Alberto Burri
b. 1915, Città di Castello, Italy
d. 1995, Nice, France

Bianco CN4

1966

Plastic, acrylic, Vinavil and combustion on Celotex
101 x 70 cm (39 3/4 x 27 1/2 in.)

Provenance
Private collection.
Private collection, Europe.
Literature

Galleria Blu, Opere Recenti di Burri, exhibition catalogue, Milan, 1968, no. 20.

M. Calvesi, Alberto Burri, Milan, 1971, reproduced on cover.

R. Olivieri and C. Sarteanesi, Burri. Contributo al Catalogo Sistematico, Città di Catsello, 1990, pp. 202-203, no. 859.

L. Fontana, A. Burri, Afro & N. Orengo, Fontana - Burri - Afro. Gesto Materia colore, Aspetti della Cutlura Italiana del Secondo Novecento, exhibition catalogue, Turin, 2006, pp. 54-55.

A. Lori, 'Alberto Burri: la Vita, il Percorso Artistico e Critico' in B. Corà (ed.), Alberto Burri Opera al Nero Cellotex 1972-1992, exhibition catalogue, Milan, 2012, p. 192.

V. Brandi-Rubiu, Alberto Burri, exhibition catalogue, London, 2015, pp. 62-63.

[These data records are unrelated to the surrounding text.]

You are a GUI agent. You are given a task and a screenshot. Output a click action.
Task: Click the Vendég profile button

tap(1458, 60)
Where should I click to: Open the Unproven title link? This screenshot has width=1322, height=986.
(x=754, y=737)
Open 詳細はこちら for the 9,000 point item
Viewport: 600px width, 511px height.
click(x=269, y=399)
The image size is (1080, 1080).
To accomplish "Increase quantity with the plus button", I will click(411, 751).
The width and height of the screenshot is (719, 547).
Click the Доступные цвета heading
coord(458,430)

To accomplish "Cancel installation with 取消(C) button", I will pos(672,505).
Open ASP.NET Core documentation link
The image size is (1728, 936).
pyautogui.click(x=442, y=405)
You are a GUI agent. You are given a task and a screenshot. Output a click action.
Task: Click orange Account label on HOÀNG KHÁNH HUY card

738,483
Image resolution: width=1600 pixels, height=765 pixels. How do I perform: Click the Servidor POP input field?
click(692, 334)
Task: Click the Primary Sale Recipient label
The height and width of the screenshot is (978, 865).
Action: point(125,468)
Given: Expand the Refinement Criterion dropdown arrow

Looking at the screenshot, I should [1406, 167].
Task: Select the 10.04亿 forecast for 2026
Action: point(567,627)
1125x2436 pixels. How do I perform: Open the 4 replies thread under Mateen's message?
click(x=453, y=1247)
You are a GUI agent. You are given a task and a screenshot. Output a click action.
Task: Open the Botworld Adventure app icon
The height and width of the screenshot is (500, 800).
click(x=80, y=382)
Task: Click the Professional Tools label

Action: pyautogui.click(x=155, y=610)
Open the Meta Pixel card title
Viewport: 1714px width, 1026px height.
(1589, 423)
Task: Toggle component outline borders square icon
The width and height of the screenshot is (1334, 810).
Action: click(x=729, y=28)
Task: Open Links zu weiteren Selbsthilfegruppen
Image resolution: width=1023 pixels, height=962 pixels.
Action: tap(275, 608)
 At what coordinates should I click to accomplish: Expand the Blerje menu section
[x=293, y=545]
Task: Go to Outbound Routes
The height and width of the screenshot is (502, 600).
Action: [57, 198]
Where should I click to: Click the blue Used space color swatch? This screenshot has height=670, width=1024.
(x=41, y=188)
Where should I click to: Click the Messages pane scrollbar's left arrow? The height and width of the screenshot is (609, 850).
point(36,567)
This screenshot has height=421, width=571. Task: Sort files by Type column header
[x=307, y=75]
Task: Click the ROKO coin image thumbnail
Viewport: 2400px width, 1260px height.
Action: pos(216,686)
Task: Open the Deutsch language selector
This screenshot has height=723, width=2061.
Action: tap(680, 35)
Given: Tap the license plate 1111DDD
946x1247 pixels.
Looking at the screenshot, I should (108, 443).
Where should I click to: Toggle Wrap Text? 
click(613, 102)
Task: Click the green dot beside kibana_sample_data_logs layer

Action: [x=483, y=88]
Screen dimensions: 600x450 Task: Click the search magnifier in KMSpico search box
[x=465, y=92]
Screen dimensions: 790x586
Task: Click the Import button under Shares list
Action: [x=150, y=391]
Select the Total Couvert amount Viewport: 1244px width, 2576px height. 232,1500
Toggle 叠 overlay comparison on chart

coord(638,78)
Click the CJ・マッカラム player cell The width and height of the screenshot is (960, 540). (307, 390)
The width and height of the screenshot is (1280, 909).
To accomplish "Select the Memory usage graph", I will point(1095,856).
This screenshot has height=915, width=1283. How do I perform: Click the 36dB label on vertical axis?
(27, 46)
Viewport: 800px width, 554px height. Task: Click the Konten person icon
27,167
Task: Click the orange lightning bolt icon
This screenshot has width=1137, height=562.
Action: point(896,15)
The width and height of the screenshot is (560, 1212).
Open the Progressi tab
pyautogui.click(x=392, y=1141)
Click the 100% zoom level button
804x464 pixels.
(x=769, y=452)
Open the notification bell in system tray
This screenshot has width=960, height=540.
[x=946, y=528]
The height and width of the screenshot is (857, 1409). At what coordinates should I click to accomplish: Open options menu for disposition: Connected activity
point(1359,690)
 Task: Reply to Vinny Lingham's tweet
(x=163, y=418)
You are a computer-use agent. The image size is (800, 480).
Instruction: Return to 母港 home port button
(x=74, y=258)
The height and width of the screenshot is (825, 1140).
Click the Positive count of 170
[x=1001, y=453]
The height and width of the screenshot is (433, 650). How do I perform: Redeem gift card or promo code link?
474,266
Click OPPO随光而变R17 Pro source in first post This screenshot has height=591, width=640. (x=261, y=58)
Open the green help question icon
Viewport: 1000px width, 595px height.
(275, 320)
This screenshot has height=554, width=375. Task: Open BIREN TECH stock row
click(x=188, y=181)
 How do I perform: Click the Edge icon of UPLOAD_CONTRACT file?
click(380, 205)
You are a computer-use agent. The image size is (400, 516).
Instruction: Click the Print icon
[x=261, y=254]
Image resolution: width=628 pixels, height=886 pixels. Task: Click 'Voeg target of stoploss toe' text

B. Corà, Catalogo Generale. Pittura 1958-1978, Città di Castello, 2015, vol. II, p. 189, tav. 1092, vol. VI, p. 167, no. 6624.

G. Luigi Marcone, Mazzoleni 1986-2016: 30 anni d’arte 30 artisti italiani, exhibition catalogue, Turin, 2016, p. 131.

Description

Born in Città di Castello in Umbria, Alberto Burri trained in medicine and served as a doctor in North Africa during World War II. In 1943 he was taken prisoner and held in a prisoner-of-war camp in Hereford, Texas which was where he first began to paint. In 1946 he returned to Italy and the following year held his first solo exhibition; his works from this period were strongly influenced by Expressionism.

At the outset of his career, Burri’s artistic technique evolved rapidly and he began to explore abstraction in vibrant yet delicate works inspired by artists such as Paul Klee. Between 1948 and 1950, however, he was to develop a radical approach to image-making grounded in a poetic exploration of matter that challenged the two-dimensional nature of the wall-mounted artwork. During the 1950s Alberto Burri’s celebration of humble materials such as sacking and tar created a new aesthetic, rich in expressive power, that was later to prove decisive for artists associated with the Arte Povera movement. Critics and art historians have interpreted the artist’s use of unconventional materials as a response to the trauma of the Second World War, a metaphor for the physical and existential wounds of Europe arising from the conflict.

Burri continued to expand and refine his interest in wide-ranging materials over the course of a long career, working with substances such as rubber, pumice stone, plastic and wood, which he variously layered, cut, and charred in the creation of his works. In doing so, he was to become a leading protagonist of Art Informel, focussing on the process as an integral part of an artwork’s significance.


Burri's Cellotex works were one of his later series that incorporated everyday or unconventional materials, in this case the brand of fibreboard called Celotex. To distinguish his artworks from the brand, he referred to this series, and individual pieces, as Cellotex. In these works, Burri implements many of his trademark processes, such as combustion, layering and scoring the surface, creating highly textured, visceral compositions that once again gave prominence to otherwise banal materials. A similar Cellotex work, Bianco B (1965) is in the Guggenheim collection.